「アリスちゃん、そろそろかな...
コッ、コッ。クッ、クッ。」
「アリス、トイレに行こうか」
「おはよう♪ヤキトリ、ミズタキ」
「あっ、アリスちゃんがきた♪
コッ、コッ。クッ、クッ」
「フレ、フレー、アリスちゃん!」
ビールのようなオシッコをしたら、
旅の始まりです。
「いってらっしゃい、アリスちゃん。
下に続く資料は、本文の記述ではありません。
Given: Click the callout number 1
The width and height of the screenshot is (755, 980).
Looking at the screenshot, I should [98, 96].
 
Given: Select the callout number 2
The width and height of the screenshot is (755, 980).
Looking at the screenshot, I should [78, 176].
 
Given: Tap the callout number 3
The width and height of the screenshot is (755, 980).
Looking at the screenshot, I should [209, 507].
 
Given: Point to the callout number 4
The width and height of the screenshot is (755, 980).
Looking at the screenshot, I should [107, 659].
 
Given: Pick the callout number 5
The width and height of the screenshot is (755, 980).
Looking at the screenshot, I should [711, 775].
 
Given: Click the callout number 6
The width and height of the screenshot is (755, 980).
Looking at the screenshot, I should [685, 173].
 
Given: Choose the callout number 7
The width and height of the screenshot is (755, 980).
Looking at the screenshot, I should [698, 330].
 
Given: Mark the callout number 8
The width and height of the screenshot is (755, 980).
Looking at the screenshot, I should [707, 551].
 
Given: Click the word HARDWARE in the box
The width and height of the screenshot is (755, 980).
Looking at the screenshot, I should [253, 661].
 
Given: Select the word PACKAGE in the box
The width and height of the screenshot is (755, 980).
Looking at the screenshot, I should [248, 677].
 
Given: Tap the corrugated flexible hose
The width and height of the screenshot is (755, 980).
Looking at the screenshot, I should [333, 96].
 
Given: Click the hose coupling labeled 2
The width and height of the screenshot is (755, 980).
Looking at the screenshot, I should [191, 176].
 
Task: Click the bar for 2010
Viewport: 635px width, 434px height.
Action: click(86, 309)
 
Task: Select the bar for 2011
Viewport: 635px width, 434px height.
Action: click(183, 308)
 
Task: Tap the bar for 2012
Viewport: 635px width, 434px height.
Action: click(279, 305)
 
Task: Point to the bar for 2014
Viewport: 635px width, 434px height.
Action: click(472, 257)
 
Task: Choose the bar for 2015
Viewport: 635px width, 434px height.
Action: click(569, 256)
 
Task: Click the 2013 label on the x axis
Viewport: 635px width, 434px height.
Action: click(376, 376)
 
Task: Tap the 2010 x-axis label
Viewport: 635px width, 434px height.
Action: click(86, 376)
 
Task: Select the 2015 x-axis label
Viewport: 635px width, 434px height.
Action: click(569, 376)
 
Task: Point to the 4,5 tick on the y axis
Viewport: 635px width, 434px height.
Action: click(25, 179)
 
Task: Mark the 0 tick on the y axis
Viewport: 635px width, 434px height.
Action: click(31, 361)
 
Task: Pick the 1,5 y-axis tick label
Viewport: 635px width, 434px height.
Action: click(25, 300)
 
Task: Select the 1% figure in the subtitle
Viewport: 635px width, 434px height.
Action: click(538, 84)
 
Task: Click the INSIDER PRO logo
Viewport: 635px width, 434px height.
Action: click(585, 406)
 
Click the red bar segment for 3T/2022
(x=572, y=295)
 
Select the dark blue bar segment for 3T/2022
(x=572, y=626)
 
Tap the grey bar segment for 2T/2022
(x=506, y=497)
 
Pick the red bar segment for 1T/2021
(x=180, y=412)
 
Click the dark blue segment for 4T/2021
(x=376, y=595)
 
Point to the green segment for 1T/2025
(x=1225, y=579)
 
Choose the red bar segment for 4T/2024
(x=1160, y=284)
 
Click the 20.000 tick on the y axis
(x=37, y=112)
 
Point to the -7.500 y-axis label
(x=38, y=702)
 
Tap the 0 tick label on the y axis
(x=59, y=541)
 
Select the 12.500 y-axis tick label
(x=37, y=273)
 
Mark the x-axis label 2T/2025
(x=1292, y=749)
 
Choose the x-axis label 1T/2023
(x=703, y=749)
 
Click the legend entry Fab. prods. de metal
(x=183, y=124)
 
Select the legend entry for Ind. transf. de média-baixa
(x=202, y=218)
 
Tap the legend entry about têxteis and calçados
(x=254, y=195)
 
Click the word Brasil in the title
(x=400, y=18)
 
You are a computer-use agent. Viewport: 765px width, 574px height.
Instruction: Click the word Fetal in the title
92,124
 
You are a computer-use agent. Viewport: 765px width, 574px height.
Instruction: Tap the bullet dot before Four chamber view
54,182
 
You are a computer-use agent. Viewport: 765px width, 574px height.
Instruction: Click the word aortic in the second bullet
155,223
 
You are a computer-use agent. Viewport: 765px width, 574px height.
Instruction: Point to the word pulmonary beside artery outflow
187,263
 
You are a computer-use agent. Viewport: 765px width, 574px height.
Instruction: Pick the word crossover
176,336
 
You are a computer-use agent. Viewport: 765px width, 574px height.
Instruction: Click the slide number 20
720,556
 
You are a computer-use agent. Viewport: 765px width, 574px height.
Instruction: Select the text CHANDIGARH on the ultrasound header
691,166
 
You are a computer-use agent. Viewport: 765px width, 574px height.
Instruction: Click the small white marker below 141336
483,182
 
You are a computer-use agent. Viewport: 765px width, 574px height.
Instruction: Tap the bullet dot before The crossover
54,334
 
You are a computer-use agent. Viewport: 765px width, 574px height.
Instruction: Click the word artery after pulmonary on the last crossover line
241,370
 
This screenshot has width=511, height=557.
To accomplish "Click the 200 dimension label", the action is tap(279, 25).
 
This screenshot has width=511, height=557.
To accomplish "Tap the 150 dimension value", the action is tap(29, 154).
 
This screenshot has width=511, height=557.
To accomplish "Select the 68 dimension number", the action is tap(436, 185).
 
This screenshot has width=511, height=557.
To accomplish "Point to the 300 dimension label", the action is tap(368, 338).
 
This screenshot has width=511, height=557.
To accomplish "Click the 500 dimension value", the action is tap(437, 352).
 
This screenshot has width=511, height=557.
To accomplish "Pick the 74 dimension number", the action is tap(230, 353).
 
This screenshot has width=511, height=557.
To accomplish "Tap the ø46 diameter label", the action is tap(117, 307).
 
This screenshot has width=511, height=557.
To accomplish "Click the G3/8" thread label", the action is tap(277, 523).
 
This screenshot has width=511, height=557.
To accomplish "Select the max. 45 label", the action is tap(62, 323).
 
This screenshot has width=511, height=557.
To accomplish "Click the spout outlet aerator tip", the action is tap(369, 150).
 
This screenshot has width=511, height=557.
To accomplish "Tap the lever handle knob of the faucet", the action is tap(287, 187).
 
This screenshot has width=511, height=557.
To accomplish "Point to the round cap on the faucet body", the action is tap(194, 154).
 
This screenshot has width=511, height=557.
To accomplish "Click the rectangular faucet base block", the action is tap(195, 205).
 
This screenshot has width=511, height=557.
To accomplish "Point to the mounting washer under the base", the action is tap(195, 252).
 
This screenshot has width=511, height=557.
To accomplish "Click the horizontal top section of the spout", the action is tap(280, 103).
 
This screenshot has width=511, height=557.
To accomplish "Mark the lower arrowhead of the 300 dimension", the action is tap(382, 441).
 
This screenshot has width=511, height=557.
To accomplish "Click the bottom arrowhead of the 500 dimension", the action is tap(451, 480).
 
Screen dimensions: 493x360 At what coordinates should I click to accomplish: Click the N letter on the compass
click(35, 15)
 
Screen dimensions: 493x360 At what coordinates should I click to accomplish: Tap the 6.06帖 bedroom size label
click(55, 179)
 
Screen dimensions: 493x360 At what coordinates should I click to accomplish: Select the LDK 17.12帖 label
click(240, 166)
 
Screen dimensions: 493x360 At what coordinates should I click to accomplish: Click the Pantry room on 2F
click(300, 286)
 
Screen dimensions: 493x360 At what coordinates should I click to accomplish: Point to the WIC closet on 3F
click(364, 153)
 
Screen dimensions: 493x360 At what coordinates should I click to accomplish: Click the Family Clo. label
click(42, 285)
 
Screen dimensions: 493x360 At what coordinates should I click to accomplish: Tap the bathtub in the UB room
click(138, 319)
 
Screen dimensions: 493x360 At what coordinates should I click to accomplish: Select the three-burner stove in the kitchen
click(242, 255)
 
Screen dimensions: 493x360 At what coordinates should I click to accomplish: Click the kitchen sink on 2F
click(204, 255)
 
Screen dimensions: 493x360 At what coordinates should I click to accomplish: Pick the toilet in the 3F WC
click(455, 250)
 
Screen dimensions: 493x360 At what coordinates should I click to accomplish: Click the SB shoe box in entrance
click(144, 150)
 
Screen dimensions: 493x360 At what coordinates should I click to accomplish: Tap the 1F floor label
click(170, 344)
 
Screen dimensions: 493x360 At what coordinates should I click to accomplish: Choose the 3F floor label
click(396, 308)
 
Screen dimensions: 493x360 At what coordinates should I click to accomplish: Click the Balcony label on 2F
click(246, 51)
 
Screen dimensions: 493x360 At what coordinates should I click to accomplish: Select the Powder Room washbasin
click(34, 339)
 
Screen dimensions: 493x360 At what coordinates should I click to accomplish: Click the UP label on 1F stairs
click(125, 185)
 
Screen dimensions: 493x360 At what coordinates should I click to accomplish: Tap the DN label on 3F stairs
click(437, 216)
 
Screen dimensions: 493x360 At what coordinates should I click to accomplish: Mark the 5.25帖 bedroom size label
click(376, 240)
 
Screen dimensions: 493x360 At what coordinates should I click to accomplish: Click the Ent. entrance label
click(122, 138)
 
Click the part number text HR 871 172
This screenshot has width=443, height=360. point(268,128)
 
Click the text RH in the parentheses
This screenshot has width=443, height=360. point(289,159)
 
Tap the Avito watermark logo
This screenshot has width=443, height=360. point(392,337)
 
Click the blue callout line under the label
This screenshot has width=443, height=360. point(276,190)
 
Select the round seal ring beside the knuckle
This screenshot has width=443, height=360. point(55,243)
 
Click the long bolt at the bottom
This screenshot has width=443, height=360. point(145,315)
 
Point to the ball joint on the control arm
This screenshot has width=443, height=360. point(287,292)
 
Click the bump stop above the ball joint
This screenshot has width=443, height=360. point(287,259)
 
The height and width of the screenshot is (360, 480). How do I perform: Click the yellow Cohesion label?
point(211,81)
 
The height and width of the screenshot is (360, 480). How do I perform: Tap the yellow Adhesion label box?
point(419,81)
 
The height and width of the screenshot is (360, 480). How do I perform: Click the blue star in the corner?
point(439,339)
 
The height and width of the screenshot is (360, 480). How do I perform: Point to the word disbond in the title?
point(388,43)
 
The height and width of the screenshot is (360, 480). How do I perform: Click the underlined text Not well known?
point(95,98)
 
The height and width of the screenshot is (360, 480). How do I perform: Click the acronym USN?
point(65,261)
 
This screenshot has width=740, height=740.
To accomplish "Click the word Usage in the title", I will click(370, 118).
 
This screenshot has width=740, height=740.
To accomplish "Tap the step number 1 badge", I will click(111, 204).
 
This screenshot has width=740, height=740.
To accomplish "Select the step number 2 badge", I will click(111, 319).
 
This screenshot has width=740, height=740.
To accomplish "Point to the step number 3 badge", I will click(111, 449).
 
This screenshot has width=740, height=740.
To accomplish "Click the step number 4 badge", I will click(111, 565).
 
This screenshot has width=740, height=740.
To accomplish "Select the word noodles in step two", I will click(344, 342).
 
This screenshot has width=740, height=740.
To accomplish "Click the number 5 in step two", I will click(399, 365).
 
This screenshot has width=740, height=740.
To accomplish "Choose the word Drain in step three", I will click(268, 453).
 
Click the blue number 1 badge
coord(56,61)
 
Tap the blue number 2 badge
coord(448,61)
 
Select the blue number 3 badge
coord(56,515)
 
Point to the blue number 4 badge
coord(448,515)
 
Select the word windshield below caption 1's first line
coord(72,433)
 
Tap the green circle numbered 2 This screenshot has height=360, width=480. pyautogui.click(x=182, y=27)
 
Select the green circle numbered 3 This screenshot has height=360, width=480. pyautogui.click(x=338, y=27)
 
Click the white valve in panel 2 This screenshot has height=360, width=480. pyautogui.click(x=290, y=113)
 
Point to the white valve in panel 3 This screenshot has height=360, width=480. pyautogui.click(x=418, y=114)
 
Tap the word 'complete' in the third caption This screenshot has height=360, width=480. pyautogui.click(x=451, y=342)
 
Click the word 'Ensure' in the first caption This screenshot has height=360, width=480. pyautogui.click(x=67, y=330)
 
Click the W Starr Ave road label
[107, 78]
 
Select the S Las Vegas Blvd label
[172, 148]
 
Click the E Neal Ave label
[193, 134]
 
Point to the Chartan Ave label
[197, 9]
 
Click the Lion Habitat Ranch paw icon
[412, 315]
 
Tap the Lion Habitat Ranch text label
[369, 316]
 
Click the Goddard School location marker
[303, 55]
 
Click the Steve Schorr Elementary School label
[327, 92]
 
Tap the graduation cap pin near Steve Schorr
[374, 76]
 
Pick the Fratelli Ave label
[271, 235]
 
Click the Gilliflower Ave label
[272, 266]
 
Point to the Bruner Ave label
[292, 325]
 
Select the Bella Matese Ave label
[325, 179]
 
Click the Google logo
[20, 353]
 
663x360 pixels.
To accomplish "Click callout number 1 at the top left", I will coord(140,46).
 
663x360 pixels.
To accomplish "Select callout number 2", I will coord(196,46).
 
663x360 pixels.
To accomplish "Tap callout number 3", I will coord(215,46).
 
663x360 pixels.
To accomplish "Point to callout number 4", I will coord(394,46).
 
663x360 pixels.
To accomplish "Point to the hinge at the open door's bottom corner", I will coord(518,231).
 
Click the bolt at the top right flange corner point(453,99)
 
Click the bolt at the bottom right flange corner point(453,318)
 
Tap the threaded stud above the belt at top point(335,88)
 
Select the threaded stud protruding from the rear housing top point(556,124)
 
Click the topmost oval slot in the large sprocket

モウ♪」
「パパ、今日はどこ?」
「カルデラ・バッチョさんかな」
幸せ。
私は、今、
身体中に染みわたるように
そう感じました。
ママとパパと出会って、心から、
人を愛することを知りました。
「アリスちゃん♪」
「ジンジャーちゃん♪」
穏やかで悔いのない、
一生誇りに思える
さよならの時間が持てた。
家族がいる、友達がいる。
信頼できる人たちがいて、
旅ができる。
失ったものばかりを嘆いて
絶望したこともあったけど、
私は、何も失ってなんかいなかった。
やっとわかった。
今も、そしてこれからも、
幸せは、それを感じる心の側に在る。
その時、私の頬に、
一筋の涙が零れました。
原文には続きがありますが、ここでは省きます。